● Description of the task: In your reply, write out each entry exactly as given.

● Task material:

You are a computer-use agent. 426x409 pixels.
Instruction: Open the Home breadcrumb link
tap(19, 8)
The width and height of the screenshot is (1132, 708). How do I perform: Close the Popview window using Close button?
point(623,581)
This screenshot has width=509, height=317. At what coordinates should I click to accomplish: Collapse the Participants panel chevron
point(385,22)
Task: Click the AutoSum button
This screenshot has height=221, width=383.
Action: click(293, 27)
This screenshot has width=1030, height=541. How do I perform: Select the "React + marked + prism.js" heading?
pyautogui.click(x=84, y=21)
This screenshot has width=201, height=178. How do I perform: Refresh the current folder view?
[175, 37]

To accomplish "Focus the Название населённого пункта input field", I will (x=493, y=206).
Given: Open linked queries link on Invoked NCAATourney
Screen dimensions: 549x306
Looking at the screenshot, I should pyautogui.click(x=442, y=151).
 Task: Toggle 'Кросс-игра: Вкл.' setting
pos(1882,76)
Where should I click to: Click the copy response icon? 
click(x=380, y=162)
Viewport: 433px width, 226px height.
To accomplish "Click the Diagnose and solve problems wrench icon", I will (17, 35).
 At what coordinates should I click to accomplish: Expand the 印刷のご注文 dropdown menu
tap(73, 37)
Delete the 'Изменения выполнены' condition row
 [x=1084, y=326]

● Response box:
You are a computer-use agent. 426x409 pixels.
Instruction: Open the Home breadcrumb link
tap(19, 8)
The width and height of the screenshot is (1132, 708). How do I perform: Close the Popview window using Close button?
point(623,581)
This screenshot has width=509, height=317. At what coordinates should I click to accomplish: Collapse the Participants panel chevron
point(385,22)
Task: Click the AutoSum button
This screenshot has height=221, width=383.
Action: click(293, 27)
This screenshot has width=1030, height=541. How do I perform: Select the "React + marked + prism.js" heading?
pyautogui.click(x=84, y=21)
This screenshot has width=201, height=178. How do I perform: Refresh the current folder view?
[175, 37]

To accomplish "Focus the Название населённого пункта input field", I will (x=493, y=206).
Given: Open linked queries link on Invoked NCAATourney
Screen dimensions: 549x306
Looking at the screenshot, I should pyautogui.click(x=442, y=151).
 Task: Toggle 'Кросс-игра: Вкл.' setting
pos(1882,76)
Where should I click to: Click the copy response icon? 
click(x=380, y=162)
Viewport: 433px width, 226px height.
To accomplish "Click the Diagnose and solve problems wrench icon", I will (17, 35).
 At what coordinates should I click to accomplish: Expand the 印刷のご注文 dropdown menu
tap(73, 37)
Delete the 'Изменения выполнены' condition row
 [x=1084, y=326]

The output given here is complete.